TASK TO COMPLETE - In the records below, how many lines hold the word "width"? Give only the number.

Saved entries
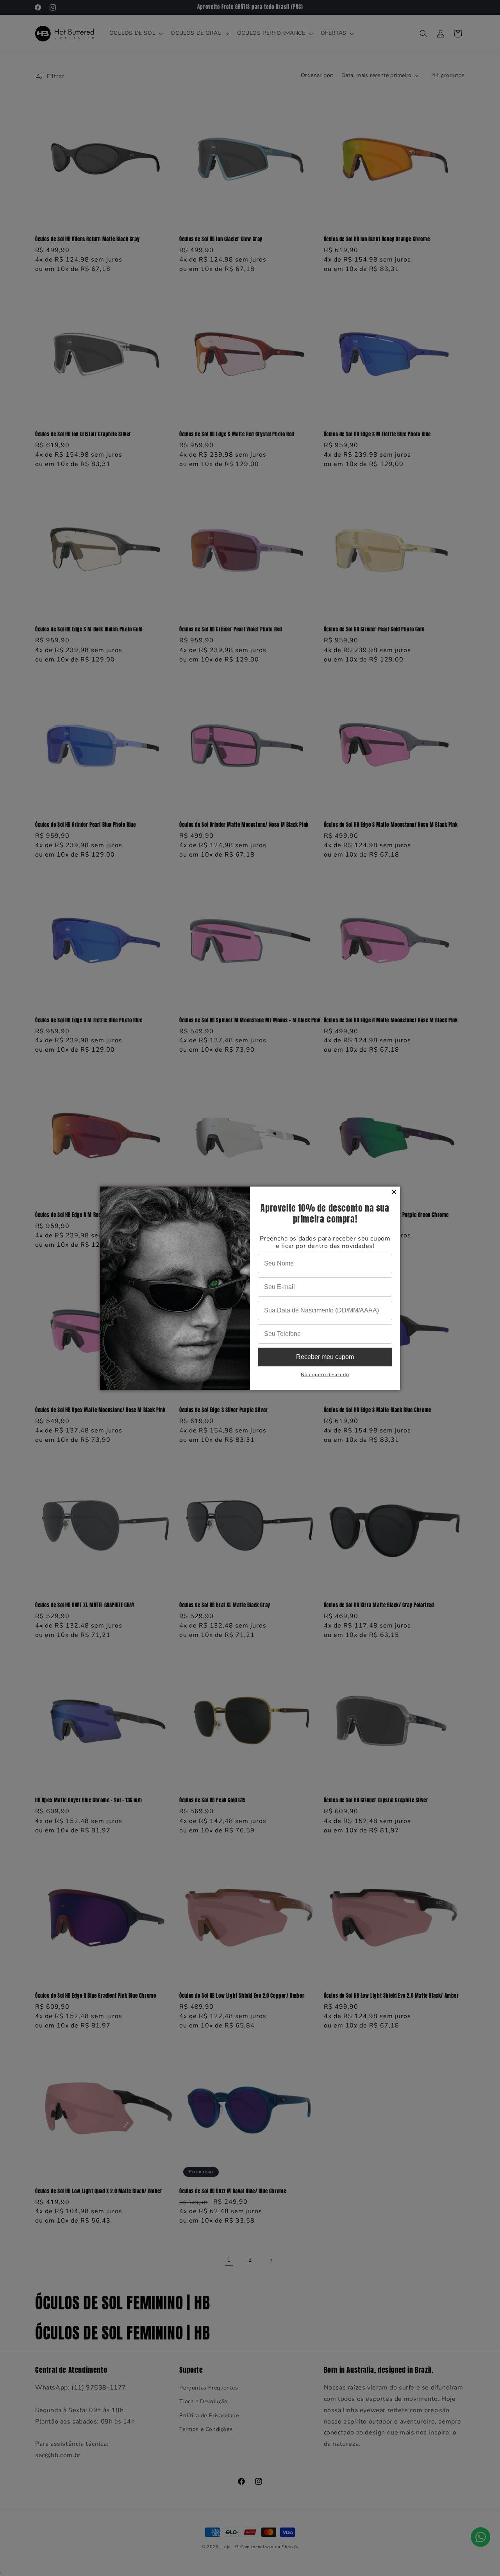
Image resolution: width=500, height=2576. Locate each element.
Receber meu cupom (325, 1356)
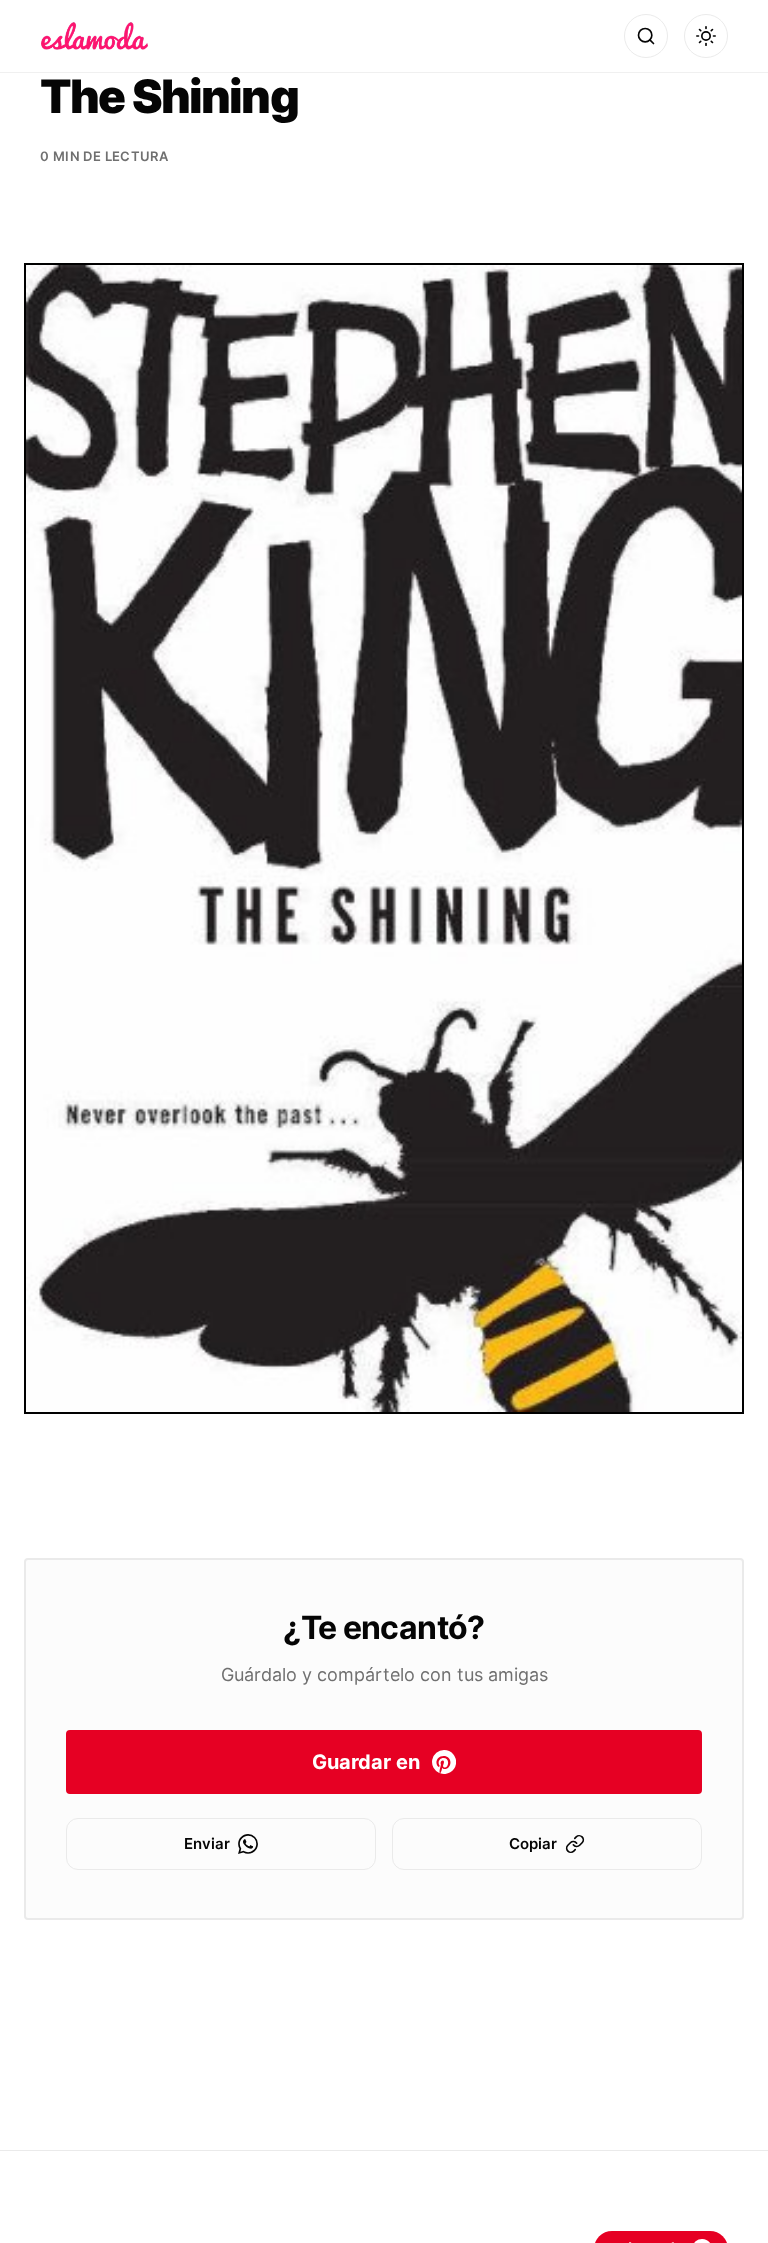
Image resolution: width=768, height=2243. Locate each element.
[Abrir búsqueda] (646, 36)
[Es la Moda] (94, 36)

SOLUTION FOR THIS PROBLEM - 2